* Directions:
For the entries below, report every line that includes the word "from".

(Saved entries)
=== Section Start ===
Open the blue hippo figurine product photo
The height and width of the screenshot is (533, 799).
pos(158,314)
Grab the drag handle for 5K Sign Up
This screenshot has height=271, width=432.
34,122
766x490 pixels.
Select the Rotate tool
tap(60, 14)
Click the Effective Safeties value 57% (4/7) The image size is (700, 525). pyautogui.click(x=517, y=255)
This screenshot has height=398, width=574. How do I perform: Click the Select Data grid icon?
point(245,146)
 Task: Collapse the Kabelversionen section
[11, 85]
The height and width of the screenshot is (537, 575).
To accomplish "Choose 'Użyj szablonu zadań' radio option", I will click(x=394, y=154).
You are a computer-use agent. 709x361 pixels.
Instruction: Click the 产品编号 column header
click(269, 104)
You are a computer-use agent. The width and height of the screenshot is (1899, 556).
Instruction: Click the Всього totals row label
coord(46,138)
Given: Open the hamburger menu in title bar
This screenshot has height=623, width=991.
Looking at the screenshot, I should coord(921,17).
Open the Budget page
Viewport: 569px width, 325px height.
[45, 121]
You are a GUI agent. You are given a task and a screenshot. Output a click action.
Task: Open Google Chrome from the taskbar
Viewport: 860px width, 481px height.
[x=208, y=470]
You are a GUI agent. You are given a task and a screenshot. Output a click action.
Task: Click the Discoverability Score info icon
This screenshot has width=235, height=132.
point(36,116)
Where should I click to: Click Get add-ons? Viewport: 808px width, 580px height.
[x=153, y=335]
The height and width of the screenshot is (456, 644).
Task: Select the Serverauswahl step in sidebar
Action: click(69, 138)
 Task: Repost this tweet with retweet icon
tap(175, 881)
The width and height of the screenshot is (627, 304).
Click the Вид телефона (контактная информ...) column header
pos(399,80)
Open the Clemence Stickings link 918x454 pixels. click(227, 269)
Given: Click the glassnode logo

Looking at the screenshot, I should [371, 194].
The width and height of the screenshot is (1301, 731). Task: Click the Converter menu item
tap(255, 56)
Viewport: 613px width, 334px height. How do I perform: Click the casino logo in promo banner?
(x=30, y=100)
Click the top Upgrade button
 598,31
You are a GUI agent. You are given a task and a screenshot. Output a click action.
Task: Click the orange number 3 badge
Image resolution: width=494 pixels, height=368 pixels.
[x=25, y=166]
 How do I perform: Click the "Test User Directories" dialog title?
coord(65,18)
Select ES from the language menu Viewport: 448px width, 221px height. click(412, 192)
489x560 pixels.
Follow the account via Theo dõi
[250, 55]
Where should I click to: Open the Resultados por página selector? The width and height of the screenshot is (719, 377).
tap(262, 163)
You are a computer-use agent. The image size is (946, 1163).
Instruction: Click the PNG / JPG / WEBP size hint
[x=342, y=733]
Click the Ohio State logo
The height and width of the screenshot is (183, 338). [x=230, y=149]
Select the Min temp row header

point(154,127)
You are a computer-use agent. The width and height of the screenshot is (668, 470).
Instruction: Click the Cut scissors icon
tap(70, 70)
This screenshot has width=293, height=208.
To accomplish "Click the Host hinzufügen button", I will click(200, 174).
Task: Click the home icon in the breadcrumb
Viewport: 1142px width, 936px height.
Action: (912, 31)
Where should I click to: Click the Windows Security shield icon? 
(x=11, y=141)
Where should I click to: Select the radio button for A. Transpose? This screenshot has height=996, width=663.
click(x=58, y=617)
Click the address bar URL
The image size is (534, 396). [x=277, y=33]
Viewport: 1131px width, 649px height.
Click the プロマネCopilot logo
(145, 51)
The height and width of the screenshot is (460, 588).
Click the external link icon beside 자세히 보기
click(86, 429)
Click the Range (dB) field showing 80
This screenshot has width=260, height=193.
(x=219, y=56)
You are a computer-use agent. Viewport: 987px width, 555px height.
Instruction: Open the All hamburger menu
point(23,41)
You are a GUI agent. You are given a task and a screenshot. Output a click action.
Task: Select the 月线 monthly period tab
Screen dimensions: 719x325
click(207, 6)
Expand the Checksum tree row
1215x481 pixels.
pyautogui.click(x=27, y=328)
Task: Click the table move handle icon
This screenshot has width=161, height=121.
=== Section End ===
* The answer:
Task: Open Google Chrome from the taskbar
Select ES from the language menu Viewport: 448px width, 221px height. click(412, 192)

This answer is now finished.